• **Instrucciones de tareas**:
A - Según el artículo sobre el Santo Cáliz, ¿con quién celebró su casamiento en Valencia el rey Alfonso cuando aún era infante?
B - Prosigue el artículo sobre el Santo Cáliz a partir de su última oración.

═════ Artículo

EL SANTO CÁLIZ
DE LA CENA
SANTO GRIAL
VENERADO EN LA CATEDRAL DE VALENCIA (XI)
Manuel Sánchez
Navarrete
Valencia 1994
De Zaragaza a
Valencia
Aunque no era
valenciano, fue el rey Alfonso II de Valencia y V de Aragón, además de serlo
también de Mallorca, Nápoles y Sicilia, y conde de Barcelona, muy amante de
nuestro reino, al que estimó siempre como a su propia patria y por el que fue
correspondido con su adhesión, con su simpatía y con sus armas.
Infante aún,
había celebrado en Valencia su casamiento con doña María de Castilla, tan
querida y admirada por sus virtudes ejemplares y a la que se debe la fundación
de los monasterios valencianos de Jesús y de la Trinidad, en el que con el
tiempo vendrían a encontrar reposo sus restos mortales.
De él se ha dicho
que fue el monarca mas distinguido de su tiempo: valeroso como un almogávar,
juicioso y prudente como un diplomático, generoso como un noble renacentista,
político como un hombre de estado, discreto y entendido como un doctor en
leyes, y siempre y en todo momento, haciendo honor al dictado que le dieron de
sabio y de magnánimo, sobrenombre otorgado, como acabamos de señalar, más que
por los actos de sus campañas en Italia, por su generosidad y amor al saber y
por su afán de adentrarse en el espíritu renacentista de las artes y de las
letras.
Pero lo que a
nosotros importa más destacar es la predilección que este monarca sentía por
Valencia y la lealtad con la que los valencianos correspondían al afecto de su
rey, bajo cuyo reinado tan gran auge tomara la Valencia gremial.

══════════
═════ Entradas

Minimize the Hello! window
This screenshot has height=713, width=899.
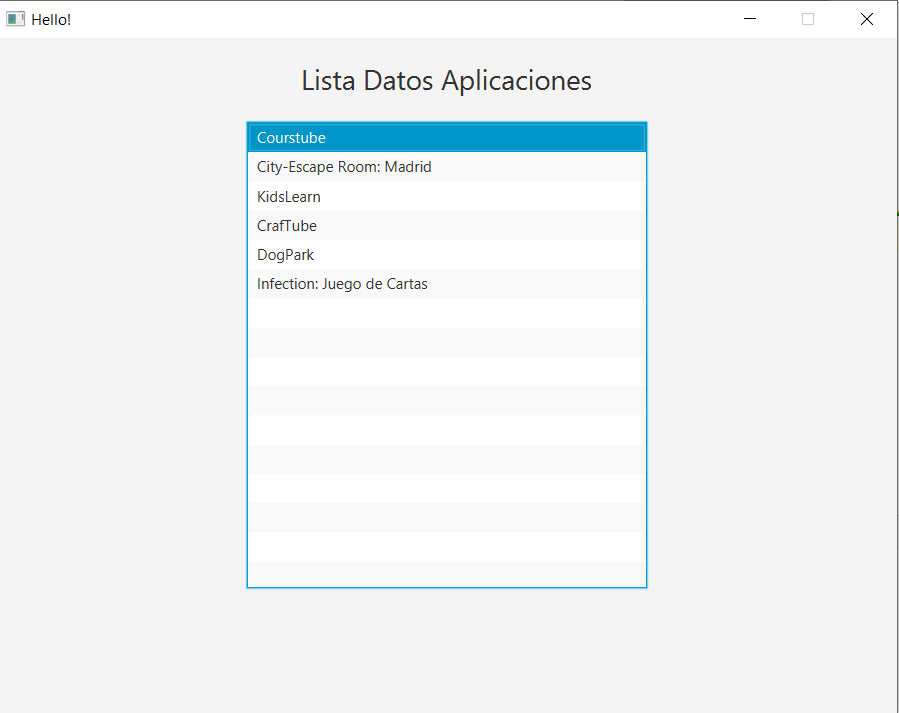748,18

══════════
═════ Entradas

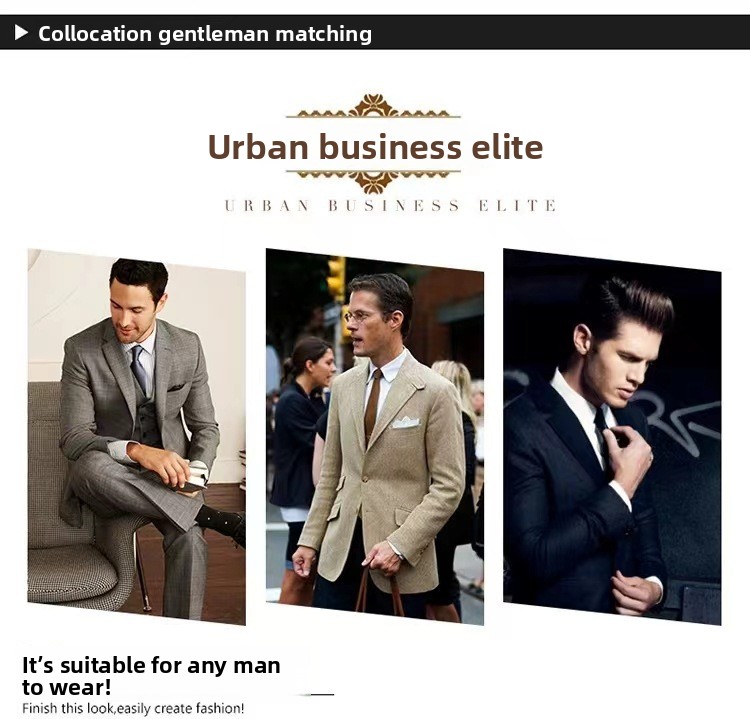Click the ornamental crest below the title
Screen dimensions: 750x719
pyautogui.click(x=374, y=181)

══════════
═════ Entradas

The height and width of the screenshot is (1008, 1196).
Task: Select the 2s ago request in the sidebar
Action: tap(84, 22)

══════════

• **Respuestas por tarea**:
A - Con doña María de Castilla.

B -
Varias veces
reunió don Alfonso Cortes en Valencia, y en todas ellas se mostró el rey
generoso y magnánimo con los valencianos, con predilección manifestada en las
mejoras, dádivas, mercedes y distinciones que le otorgó y en lo atento que estuvo
siempre a conceder cuantas peticiones le fueron hechas por Valencia. De aquí
que haya llegado a decirse que el rey Alfonso el Magnánimo fue el rey más
valenciano de todos los monarcas aragoneses.
Bastará con
recordar la serie de espléndidas obras de reconstrucción a él debidas, como
fueron las llevadas a cabo en la Casa de la Ciudad; la erección en el convento
de Santo Domingo de la primorosa Capilla de los Reyes; la reforma y
embellecimiento de los salones y jardines del Palacio del Real —situado donde
hoy se alzan las llamadas montañitas de Elío, restos de aquél, en los jardines
denominados por su origen, del Real, y también Viveros Municipales—, que
convirtió en una residencia encantadora, con jardines, estanques, bosques, amén
de una interesante colección zoológica, y al que hizo trasladar también
magníficas obras de arte; la cesión de trofeos obtenidos en sus campañas
victoriosas, como las cadenas que cerraban el puerto de Marsella, que las naves
valencianas, a cuyo frente marchaba la de Romeu de Corbera, rompiera en audaz
aventura marinera, y gran número de reliquias, en buena parte mandadas traer
por el rey a Valencia, entre las que figuraba, en lugar destacado, el Santo
Cáliz de la Cena del Señor, que en la Capilla del Palacio del Real vino a ocupar
lugar preferente y a constituir el mayor atractivo para los más ilustres
visitantes del Palacio, a los que el propio Rey se complacía en enseñar, como
se deduce del manuscrito existente en el archivo de la Metropolitana de
Valencia, en el que vemos consigna el Padre Rodríguez: «Lunes, 2 de agosto de
1428... i el rei mostrà al infant de
Portugal i a molts altres cavallers les reliquies que tenía en sa capella».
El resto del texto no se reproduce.